▶ [Data extracted from a collection]:

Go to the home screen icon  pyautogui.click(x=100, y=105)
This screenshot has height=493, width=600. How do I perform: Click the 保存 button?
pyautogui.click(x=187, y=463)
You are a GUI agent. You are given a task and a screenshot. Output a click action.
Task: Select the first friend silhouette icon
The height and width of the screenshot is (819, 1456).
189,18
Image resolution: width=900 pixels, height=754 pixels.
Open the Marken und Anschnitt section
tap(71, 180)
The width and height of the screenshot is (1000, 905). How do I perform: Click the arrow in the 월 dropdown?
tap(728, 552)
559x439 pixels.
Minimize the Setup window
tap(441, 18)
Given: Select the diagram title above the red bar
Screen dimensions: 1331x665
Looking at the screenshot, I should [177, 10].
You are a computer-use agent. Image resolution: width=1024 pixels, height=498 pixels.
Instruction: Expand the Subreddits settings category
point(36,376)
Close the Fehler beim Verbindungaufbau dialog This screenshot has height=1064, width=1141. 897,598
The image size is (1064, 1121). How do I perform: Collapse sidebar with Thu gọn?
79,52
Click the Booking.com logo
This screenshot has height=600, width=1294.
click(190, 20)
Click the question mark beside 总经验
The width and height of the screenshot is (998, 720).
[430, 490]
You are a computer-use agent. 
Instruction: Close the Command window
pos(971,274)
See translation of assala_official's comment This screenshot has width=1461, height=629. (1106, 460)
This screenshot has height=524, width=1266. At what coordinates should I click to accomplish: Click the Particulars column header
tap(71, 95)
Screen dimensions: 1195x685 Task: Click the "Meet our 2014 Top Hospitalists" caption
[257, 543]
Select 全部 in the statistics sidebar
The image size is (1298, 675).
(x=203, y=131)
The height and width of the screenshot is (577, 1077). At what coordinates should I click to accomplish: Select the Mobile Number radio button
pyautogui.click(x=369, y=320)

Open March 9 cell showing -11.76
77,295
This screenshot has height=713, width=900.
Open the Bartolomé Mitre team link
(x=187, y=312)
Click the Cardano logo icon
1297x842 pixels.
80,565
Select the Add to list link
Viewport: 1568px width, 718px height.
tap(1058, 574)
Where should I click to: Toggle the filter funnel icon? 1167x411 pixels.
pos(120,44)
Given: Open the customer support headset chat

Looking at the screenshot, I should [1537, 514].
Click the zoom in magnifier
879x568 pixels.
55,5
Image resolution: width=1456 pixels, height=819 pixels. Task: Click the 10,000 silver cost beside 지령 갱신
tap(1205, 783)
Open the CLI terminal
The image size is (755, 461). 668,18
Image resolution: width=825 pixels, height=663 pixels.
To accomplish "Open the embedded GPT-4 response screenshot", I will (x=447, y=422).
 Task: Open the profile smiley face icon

▶ [What is expected]:
Your job is to print exactly the lines that run from the top of the entries through the line with "Task: Select the first friend silhouette icon", and no others.

▶ [Solution for this task]:
Go to the home screen icon  pyautogui.click(x=100, y=105)
This screenshot has height=493, width=600. How do I perform: Click the 保存 button?
pyautogui.click(x=187, y=463)
You are a GUI agent. You are given a task and a screenshot. Output a click action.
Task: Select the first friend silhouette icon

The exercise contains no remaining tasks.